:: Task brief ::
Your answer must consist solely of the line containing "Leaking L1 external" and each line after it through the end of the data, copied exactly.
+ + +
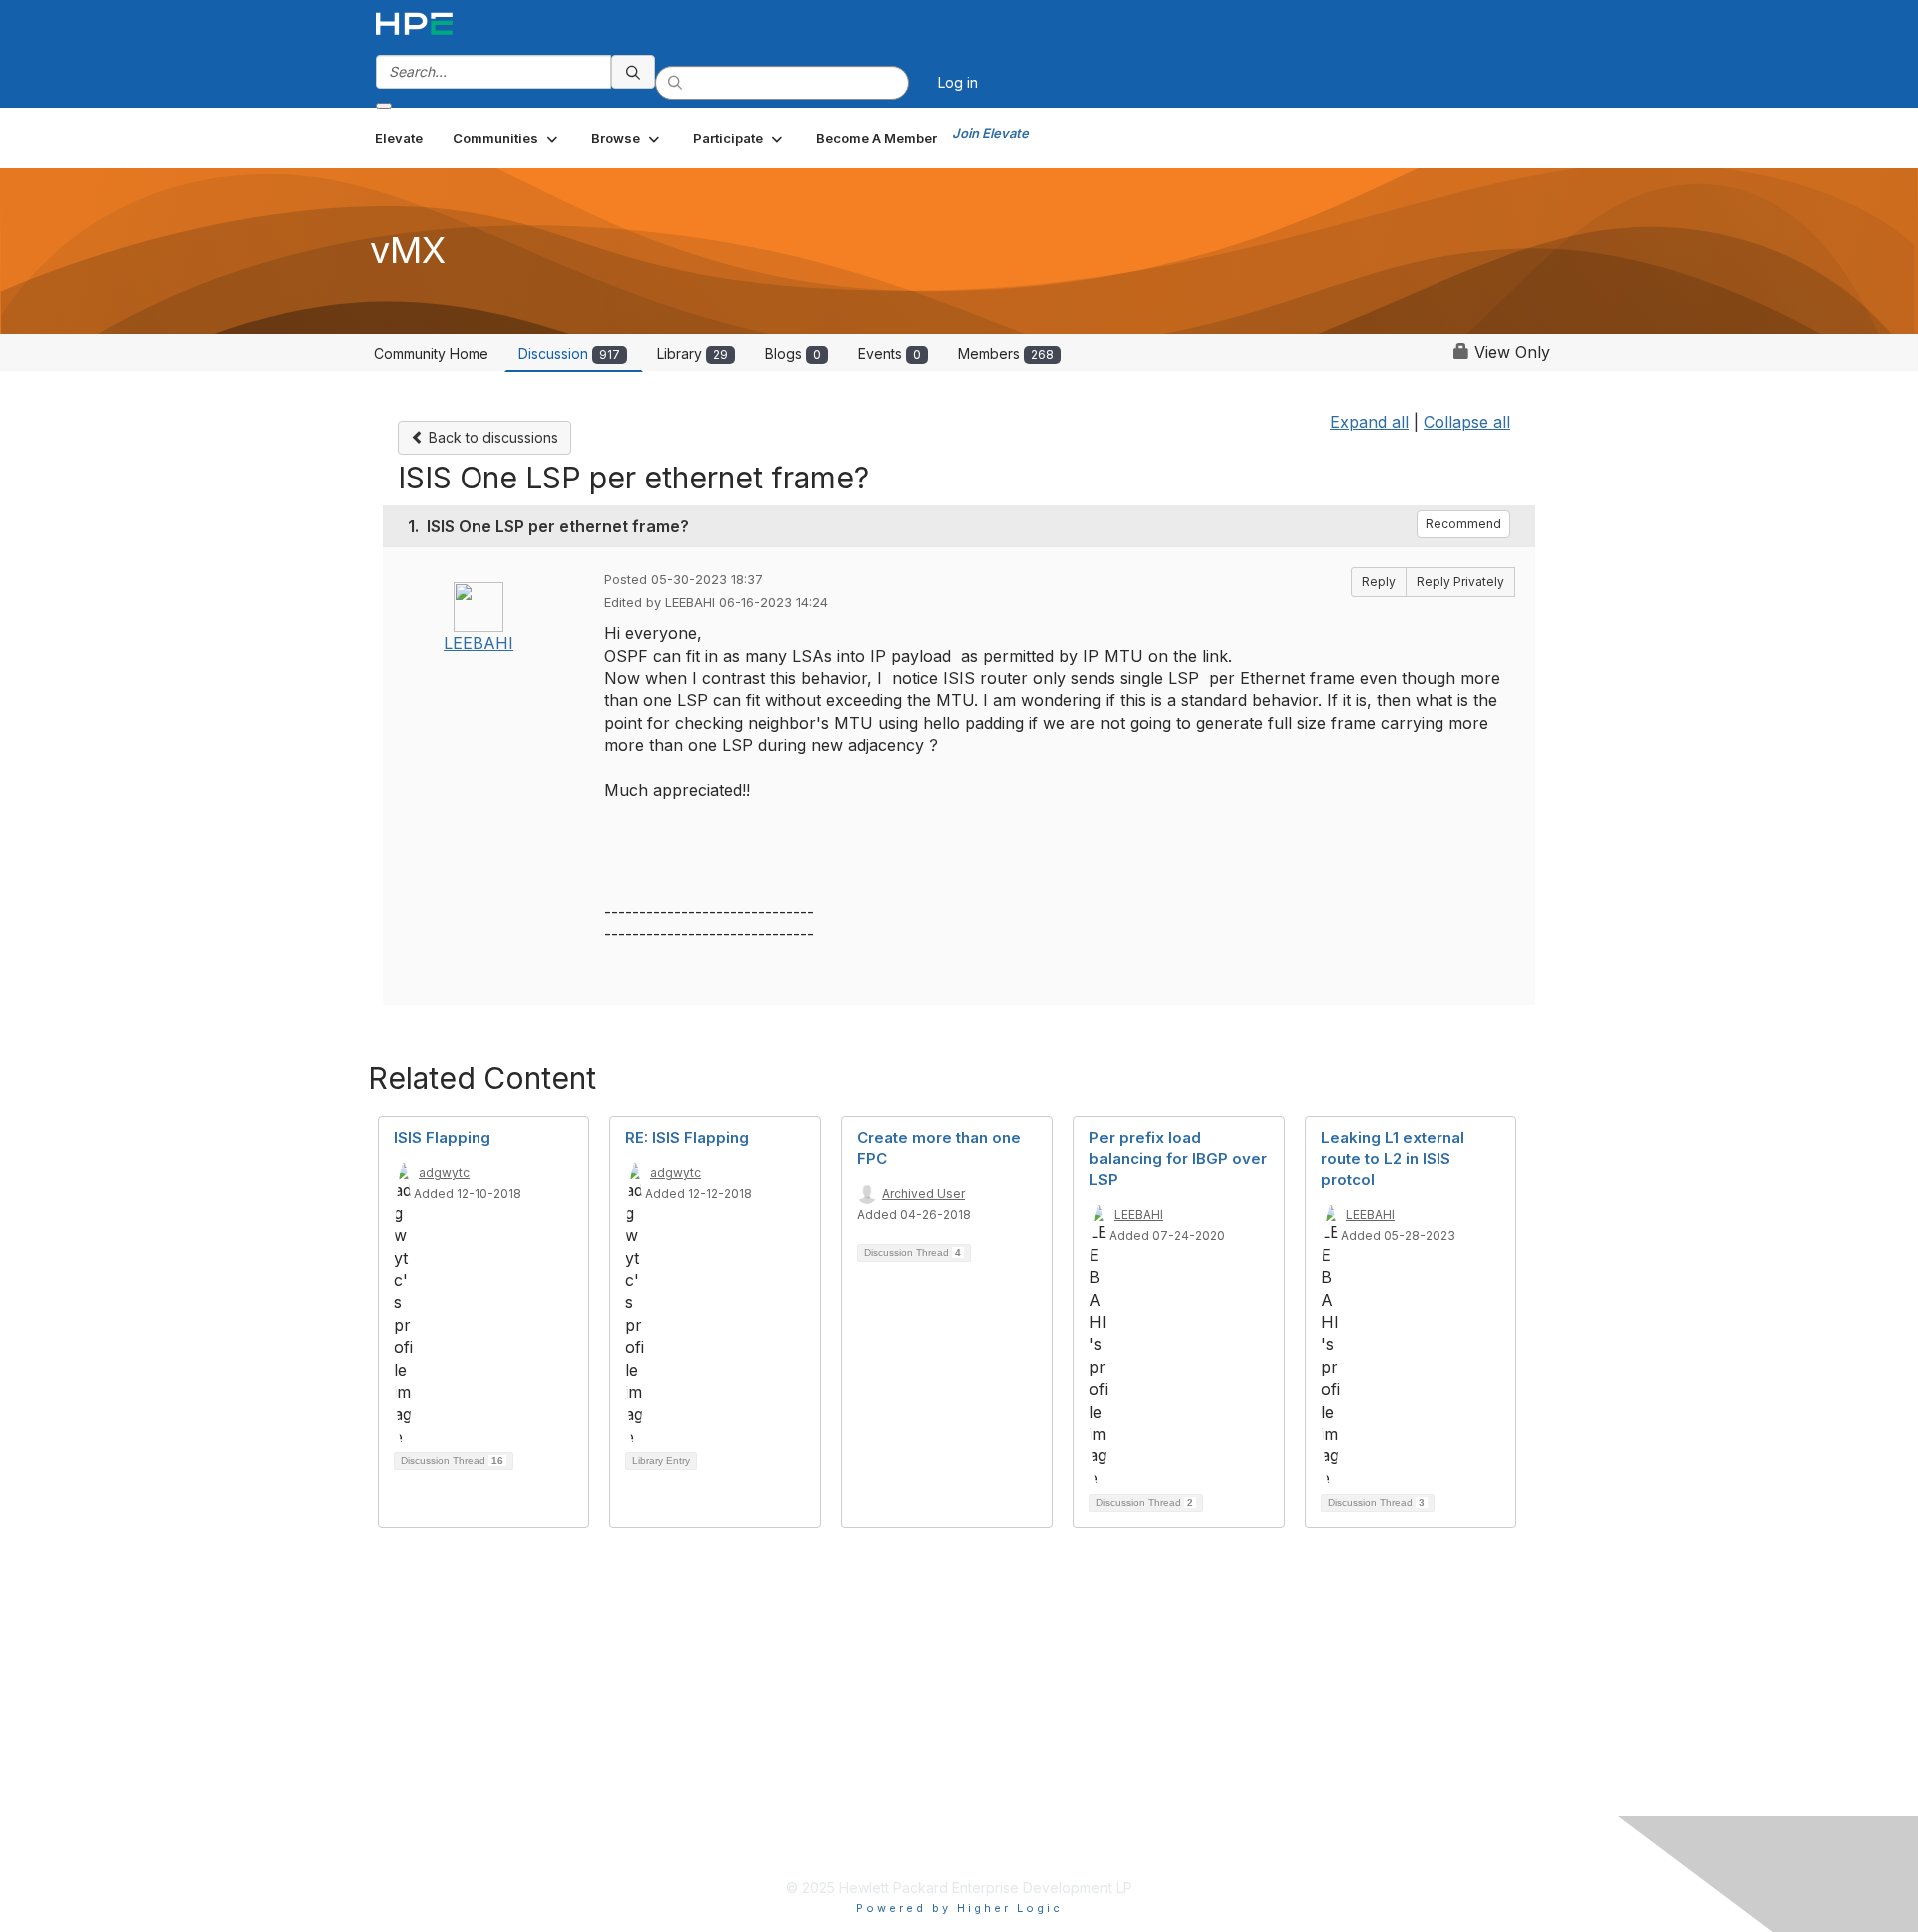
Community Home (431, 353)
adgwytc (444, 1172)
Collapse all (1467, 422)
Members (1006, 353)
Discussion (569, 353)
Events (889, 353)
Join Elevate (990, 133)
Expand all (1369, 422)
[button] (507, 138)
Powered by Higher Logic (959, 1908)
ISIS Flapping (442, 1137)
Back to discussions (491, 437)
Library (692, 353)
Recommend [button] (1463, 523)
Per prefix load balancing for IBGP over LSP (1178, 1158)
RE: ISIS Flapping (687, 1137)
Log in (958, 82)
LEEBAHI (478, 643)
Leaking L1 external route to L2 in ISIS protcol (1392, 1158)
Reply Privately (1460, 581)
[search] (633, 72)
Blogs (793, 353)
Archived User (923, 1193)
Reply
+ + +
:: Completed task ::
Leaking L1 external route to L2 in ISIS protcol (1392, 1158)
Reply Privately (1460, 581)
[search] (633, 72)
Blogs (793, 353)
Archived User (923, 1193)
Reply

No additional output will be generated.